Por que a área de tecnologia tem tanto gerador de conteúdo?

Por: - 8 de setembro de 2021

Dia desses vi um comentário nas redes sociais que me fez lembrar de algumas coisas do meu tempo de criança. O comentário era a reclamação de que, aparentemente, para ter sucesso na área de tecnologia, tornou-se obrigatório ser gerador de conteúdo. Segundo essa compreensão, quem não tem um blog, canal no youtube, live na twich, perfil no instagram (tudo bem, vocês já pegaram a ideia) não tem boas chances no mercado de trabalho. A minha lembrança, eu conto a seguir.

Dez anos após termos chegado à Franca, no interior de São Paulo, e termos morado em uma casa de telhas, finalmente tínhamos a casa própria. Era uma casa de cômodos espaçosos, como eram as casas de antigamente, com destaque para a copa. Lá residia, impávida e colossal, nossa mesa de jantar. Ela tinha a impossível missão de acomodar a todos em volta de si, sustentar os pratos e dar suporte às nossas melhores memórias.

Mas acontece que as famílias crescem. Com casamentos, filhos e agregados, a mesa ficou pequena demais. As pessoas tinham que comer nos outros cômodos da casa. Quando percebeu isso, meu avô não pensou duas vezes. Em um dos poucos meses de férias que teve na vida, tomou uma marreta e derrubou parte da parede que dividia a copa da sala. Ficou bonito até.

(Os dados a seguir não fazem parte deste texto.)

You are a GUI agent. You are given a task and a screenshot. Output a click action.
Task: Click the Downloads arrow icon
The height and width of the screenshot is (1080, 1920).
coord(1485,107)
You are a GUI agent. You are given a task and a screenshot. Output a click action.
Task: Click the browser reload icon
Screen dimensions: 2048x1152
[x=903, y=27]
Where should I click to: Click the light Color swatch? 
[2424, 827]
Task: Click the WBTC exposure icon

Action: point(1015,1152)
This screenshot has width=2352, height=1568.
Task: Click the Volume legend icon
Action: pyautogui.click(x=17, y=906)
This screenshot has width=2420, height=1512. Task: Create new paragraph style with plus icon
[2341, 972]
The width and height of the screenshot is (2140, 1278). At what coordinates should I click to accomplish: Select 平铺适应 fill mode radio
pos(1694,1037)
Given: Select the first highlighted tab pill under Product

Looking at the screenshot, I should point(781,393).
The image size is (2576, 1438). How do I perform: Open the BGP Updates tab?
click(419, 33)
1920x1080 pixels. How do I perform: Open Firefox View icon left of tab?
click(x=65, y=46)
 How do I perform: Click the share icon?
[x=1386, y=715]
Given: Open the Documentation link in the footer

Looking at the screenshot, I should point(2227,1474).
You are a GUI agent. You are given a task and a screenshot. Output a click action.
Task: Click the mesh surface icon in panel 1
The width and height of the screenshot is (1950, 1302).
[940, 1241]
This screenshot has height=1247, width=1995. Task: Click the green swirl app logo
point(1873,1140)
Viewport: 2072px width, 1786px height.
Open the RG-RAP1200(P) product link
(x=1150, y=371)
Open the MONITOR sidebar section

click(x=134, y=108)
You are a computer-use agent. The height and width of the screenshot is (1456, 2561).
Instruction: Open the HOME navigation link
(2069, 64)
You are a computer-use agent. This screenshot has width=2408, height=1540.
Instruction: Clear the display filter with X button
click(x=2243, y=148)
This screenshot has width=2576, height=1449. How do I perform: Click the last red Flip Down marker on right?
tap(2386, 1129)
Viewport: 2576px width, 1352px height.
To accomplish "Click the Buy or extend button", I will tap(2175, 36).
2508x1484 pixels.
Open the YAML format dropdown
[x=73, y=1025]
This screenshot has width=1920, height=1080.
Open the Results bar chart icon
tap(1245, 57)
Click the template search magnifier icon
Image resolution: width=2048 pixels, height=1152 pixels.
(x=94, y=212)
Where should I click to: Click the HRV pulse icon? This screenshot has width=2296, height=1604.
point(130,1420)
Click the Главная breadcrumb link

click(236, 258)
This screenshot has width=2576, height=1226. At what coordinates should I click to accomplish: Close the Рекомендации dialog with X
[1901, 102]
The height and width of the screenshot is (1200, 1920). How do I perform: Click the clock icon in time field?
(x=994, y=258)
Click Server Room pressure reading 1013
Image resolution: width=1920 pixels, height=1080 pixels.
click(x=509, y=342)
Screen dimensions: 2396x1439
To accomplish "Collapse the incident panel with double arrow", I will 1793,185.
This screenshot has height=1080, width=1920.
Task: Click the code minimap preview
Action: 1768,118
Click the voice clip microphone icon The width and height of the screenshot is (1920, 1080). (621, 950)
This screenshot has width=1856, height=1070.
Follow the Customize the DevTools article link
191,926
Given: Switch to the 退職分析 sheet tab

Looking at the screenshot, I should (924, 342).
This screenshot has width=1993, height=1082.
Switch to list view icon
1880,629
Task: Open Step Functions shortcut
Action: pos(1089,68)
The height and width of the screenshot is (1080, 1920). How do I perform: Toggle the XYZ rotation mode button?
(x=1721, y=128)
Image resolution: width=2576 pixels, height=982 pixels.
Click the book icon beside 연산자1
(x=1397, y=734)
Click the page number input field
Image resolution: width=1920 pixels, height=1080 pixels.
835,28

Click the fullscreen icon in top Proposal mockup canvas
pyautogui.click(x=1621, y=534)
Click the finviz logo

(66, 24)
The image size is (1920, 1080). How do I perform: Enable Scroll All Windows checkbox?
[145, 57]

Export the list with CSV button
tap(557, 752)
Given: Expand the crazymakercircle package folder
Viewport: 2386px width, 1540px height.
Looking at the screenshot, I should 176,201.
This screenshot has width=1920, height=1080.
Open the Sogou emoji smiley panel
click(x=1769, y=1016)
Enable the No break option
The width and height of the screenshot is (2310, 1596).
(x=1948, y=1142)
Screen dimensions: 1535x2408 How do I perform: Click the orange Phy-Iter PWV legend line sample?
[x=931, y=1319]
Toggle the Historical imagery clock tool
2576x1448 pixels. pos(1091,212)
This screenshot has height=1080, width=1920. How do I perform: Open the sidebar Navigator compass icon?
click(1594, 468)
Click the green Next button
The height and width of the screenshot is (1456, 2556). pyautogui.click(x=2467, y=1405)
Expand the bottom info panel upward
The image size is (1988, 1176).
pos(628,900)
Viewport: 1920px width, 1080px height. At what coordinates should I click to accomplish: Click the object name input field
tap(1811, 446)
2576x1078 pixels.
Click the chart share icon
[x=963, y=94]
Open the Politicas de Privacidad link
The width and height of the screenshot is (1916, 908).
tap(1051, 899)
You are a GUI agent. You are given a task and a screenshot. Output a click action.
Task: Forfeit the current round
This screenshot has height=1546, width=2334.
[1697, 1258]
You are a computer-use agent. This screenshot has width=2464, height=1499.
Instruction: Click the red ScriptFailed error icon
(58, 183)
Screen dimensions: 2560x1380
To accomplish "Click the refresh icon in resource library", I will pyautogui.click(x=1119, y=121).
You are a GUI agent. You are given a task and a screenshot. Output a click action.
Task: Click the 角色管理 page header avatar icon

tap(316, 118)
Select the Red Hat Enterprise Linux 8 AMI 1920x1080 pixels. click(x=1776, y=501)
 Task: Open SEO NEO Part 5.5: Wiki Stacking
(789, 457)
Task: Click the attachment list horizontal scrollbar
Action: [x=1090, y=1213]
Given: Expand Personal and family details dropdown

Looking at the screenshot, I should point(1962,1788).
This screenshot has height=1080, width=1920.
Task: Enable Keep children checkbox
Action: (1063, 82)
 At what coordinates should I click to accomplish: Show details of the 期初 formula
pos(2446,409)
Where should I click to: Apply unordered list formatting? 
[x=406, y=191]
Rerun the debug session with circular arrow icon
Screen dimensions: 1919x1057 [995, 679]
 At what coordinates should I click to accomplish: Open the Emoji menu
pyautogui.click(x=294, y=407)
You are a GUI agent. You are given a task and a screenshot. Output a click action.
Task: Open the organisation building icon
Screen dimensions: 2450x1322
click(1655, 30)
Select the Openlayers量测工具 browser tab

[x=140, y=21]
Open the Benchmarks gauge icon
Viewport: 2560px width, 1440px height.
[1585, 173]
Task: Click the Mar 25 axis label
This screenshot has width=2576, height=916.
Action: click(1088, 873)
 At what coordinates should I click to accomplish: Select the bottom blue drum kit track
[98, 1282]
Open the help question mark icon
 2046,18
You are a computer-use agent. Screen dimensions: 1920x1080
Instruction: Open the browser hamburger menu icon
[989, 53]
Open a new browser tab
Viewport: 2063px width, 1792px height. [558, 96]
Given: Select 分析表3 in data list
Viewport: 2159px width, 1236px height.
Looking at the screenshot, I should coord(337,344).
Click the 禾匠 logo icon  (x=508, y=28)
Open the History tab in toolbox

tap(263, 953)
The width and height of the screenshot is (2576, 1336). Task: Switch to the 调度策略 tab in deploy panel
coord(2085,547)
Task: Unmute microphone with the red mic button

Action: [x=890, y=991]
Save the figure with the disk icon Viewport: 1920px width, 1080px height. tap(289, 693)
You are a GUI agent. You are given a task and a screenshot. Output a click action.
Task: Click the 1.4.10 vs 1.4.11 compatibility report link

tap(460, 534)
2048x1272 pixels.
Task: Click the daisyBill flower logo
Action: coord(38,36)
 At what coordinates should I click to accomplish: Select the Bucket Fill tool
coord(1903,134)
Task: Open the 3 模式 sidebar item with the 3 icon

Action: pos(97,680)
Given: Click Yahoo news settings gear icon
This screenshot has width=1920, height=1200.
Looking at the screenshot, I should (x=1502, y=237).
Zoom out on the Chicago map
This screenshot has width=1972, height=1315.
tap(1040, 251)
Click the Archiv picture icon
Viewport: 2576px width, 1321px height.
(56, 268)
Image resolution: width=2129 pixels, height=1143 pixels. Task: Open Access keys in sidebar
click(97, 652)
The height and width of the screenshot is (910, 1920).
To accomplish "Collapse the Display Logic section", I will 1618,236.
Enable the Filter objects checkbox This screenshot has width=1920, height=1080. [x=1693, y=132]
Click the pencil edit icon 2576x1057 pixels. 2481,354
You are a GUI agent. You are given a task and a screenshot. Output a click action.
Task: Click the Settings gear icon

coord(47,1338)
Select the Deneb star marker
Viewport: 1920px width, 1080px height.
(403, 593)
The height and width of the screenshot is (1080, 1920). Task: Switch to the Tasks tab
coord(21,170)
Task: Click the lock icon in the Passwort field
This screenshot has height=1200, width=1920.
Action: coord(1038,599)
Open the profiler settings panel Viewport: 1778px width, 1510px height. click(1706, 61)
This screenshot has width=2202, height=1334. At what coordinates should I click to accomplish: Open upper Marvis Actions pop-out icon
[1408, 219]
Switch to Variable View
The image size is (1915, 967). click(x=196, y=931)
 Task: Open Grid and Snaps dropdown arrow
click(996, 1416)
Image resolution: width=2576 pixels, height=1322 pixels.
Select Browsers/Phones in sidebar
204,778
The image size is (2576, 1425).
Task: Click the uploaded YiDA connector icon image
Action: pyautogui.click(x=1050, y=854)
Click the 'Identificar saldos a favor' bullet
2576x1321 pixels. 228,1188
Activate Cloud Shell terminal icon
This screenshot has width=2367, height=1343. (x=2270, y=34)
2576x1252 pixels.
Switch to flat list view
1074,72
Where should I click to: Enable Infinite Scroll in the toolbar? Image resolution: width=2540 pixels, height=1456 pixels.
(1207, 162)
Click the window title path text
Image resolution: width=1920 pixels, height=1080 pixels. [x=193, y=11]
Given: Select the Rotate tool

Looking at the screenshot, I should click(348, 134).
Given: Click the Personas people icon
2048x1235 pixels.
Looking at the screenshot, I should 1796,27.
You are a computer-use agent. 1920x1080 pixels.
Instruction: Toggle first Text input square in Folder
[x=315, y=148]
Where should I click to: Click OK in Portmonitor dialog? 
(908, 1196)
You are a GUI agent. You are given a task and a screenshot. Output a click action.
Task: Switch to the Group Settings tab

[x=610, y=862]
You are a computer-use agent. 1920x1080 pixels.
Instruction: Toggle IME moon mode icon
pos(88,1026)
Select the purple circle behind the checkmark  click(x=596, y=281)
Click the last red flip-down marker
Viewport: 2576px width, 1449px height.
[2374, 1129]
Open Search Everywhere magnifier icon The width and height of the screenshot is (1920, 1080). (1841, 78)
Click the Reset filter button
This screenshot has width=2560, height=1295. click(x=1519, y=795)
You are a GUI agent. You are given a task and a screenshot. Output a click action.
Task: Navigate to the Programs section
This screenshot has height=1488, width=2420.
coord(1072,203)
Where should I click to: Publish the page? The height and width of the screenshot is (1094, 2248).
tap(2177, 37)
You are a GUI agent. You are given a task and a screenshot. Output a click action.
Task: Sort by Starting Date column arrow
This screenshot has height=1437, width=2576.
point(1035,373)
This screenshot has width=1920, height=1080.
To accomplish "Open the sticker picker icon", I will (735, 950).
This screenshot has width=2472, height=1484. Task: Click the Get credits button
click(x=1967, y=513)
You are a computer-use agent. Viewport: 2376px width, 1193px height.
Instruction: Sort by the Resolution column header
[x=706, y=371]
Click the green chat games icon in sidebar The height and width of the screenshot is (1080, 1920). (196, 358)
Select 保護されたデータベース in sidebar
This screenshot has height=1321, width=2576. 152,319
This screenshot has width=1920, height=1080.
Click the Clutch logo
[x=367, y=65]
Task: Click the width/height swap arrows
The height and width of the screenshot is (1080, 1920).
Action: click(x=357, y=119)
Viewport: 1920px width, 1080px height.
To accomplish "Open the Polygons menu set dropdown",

Hoje chamam isso de “conceito aberto”. Meu avô chamou isso de “assim todo mundo come junto”.

Nos últimos anos parece que também quebraram uma parede. A quarta parede, que costumava separar o público da mídia, ruiu e já não separa mais nada. O público participa da fantasia e a fantasia está sentada na sala de estar, vendo TV e reclamando do calor. Hoje, enquanto navegamos pelas redes sociais, assistimos a vídeos de gente muito parecida conosco. O que reforça ainda mais a impressão de que a mídia também é o nosso espaço. E porque não seria?

Eu percebo, não posso negar, que há uma pulsão narcisística dentro de cada streamer. E cada like colhido pelo conteúdo, serve para alimentar a latente necessidade de aprovação. E antes que você pense que isso é uma crítica, não é. Esses sentimentos são extremamente comuns aos seres humanos.  Apenas destaco esta percepção por achar muito difícil que a “possibilidade de melhor posicionamento no mercado de trabalho” seja a força motriz por trás das câmeras. Os exemplos que poderiam sustentar esta tese são pontuais, raros eu diria. Ou seja: não justifica.

Na área de tecnologia não seria diferente. Também temos os narcisos fascinados com a mídia. No entanto, existe uma cultura nesta área que antecede a era do “vai se tratar, garota”.

 

Você, jovem, não deve se lembrar do Altair. Nos primórdios da informática, computadores não eram vendidos em lojas. Eram vendidos em revistas do gênero “faça você mesmo”, especializadas em eletrônica digital. O Altair 8800 foi um dos primeiros microcomputadores vendidos por preço acessível à população. E foi a partir dessa caixinha que a dupla de Steves (Wozniak e Jobs) revolucionou o mundo através da Apple Computadores. O resto é história.

   

É muito interessante perceber que, a área de Tecnologia da Computação, tem a sua manjedoura instalada na “seção do leitor”. A cultura da troca de conhecimento, portanto, está presente na informática desde o primeiro transistor. E é justamente essa troca de conhecimento que vem revolucionando a área até hoje. Não fossem as iniciativas de software aberto, por exemplo, viveríamos em outro mundo. Cloud computing, o sistema operacional do seu celular (se for Android), a base de software que sustenta as maiores empresas de informática, é toda aberta e gratuita!

Quando eu vejo alguém da área de tecnologia abrindo o seu canal, investindo em um blog, se permitindo interagir com pessoas através das suas redes sociais, ajudando neófitos em suas primeiras linhas de código… O que eu vejo é a continuação desse ciclo. O que em algum momento foram artigos em revistas, também já foram apostilas e hoje são os vídeos de 20 minutos no youtube ou as lives na Twitch.tv. Além do espelho narcisístico, também há uma cultura fortemente presente na comunidade tecnológica.

Hoje a TI presencia um êxodo nunca antes visto. Pessoas de todas as idades migram para a área de tecnologia, procurando refugiar-se dos subempregos, que são regra no nosso país. Essas pessoas que geram conteúdo, especialmente voltado para quem está começando, são como meu avô. Fazem das plataformas de streaming uma marreta e quebram as paredes que separam as pessoas do mundo digital. O “olá querido dev-espectador, dev-espectadora”, que começa uma transmissão on-line, também é uma forma de dizer: “assim todo mundo come junto”.